Problem description>
Each entry below should be retyped exactly, with nothing omitted.

Pixel coordinate grounding data>

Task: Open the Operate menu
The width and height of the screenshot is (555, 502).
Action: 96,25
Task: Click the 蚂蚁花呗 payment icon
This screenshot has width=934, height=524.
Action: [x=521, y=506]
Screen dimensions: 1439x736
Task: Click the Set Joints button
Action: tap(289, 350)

Solution below>
Task: Open the Operate menu
The width and height of the screenshot is (555, 502).
Action: 96,25
Task: Click the 蚂蚁花呗 payment icon
This screenshot has width=934, height=524.
Action: [x=521, y=506]
Screen dimensions: 1439x736
Task: Click the Set Joints button
Action: tap(289, 350)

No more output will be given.